[WORK ITEM]
Answer with the exact lines of the following material from the one containing "Click the Monte Carlo histogram icon" through the one containing "The image size is (1458, 812).", both end lines included.
(MATERIAL PROVIDED Opens)
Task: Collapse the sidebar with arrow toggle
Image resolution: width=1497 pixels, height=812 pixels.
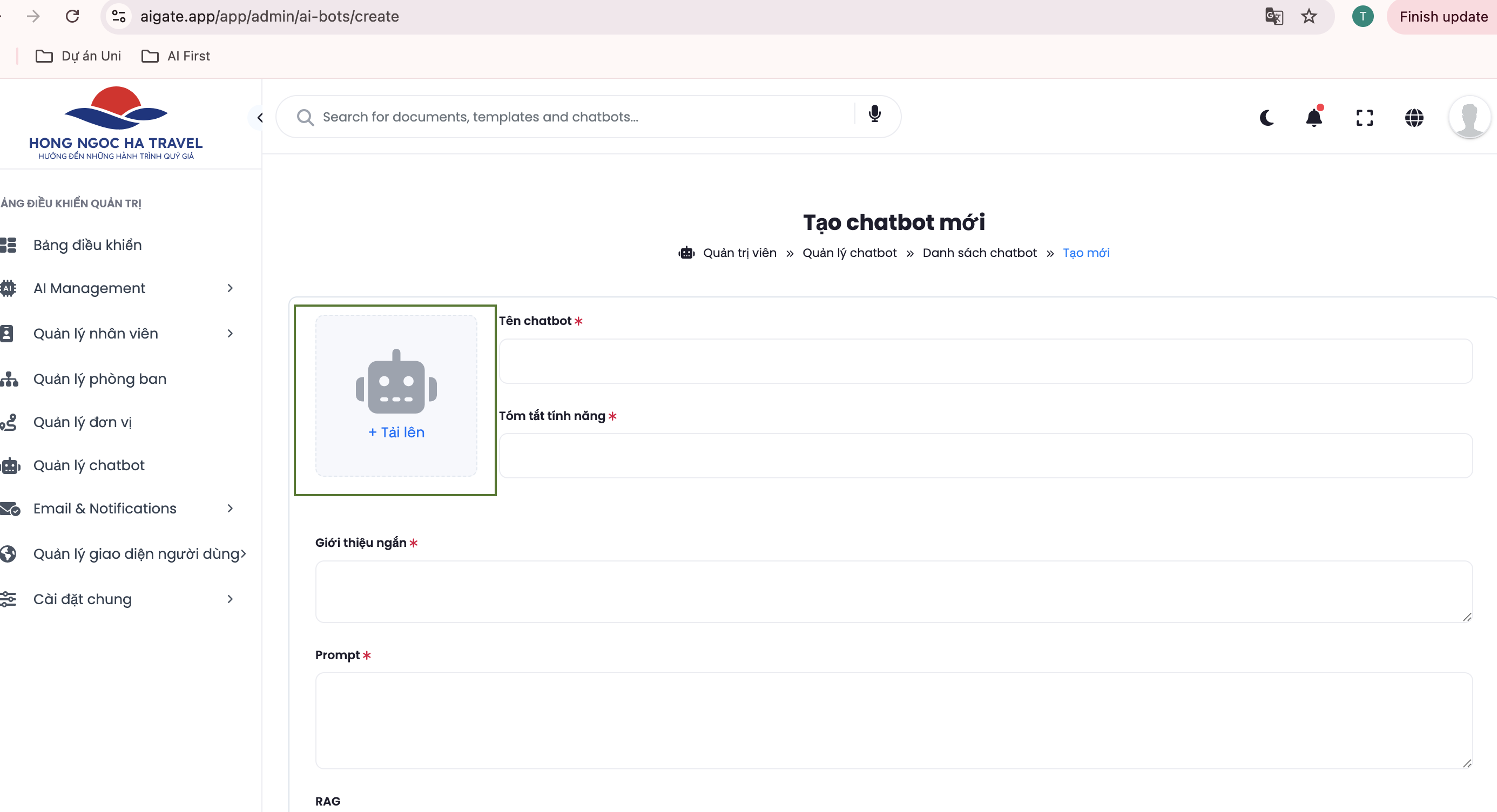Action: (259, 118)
(MATERIAL PROVIDED Closes)
(MATERIAL PROVIDED Opens)
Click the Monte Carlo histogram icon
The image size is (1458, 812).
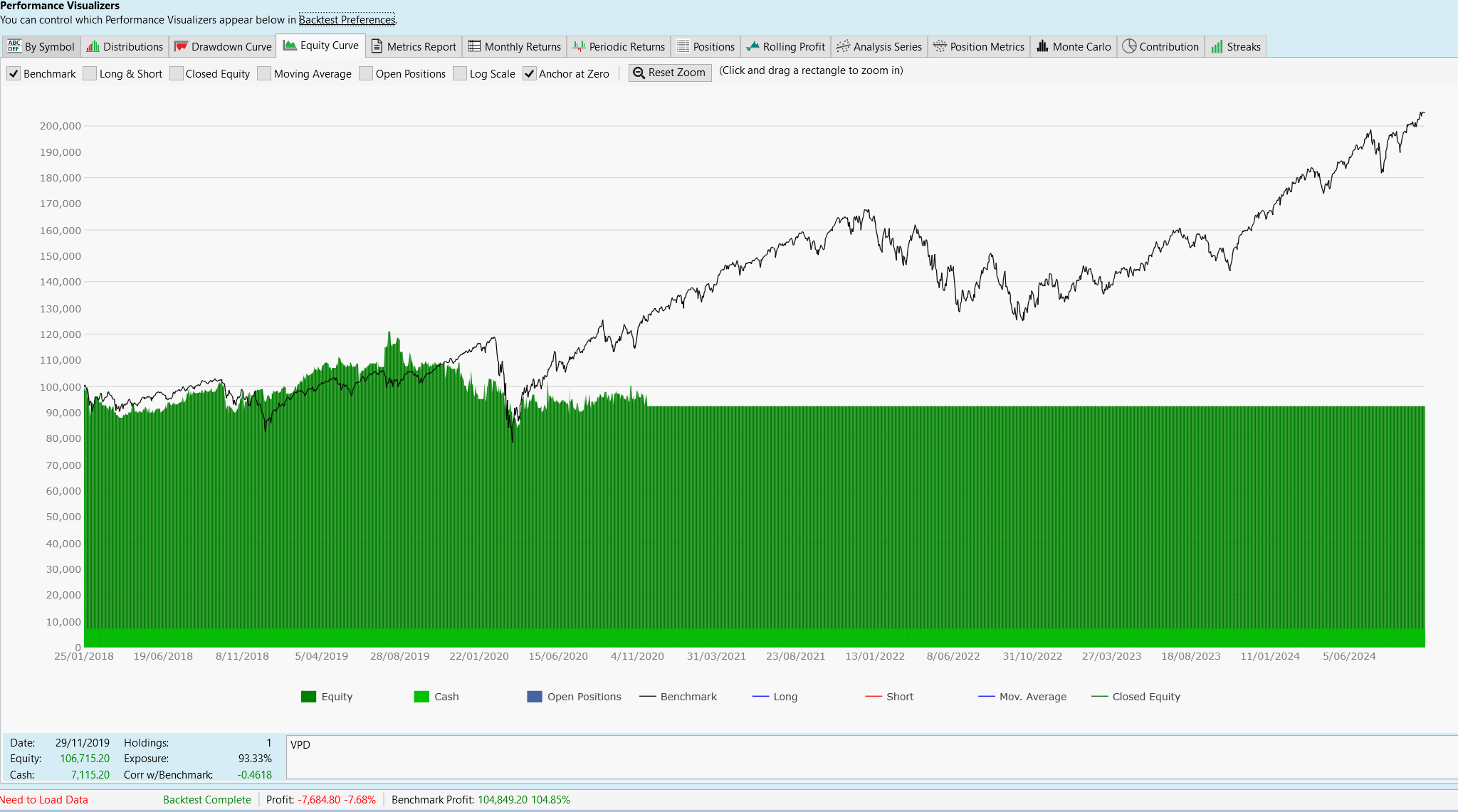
(MATERIAL PROVIDED Closes)
[RESPONSE TO THIS TASK]
Click the Monte Carlo histogram icon
The image size is (1458, 812).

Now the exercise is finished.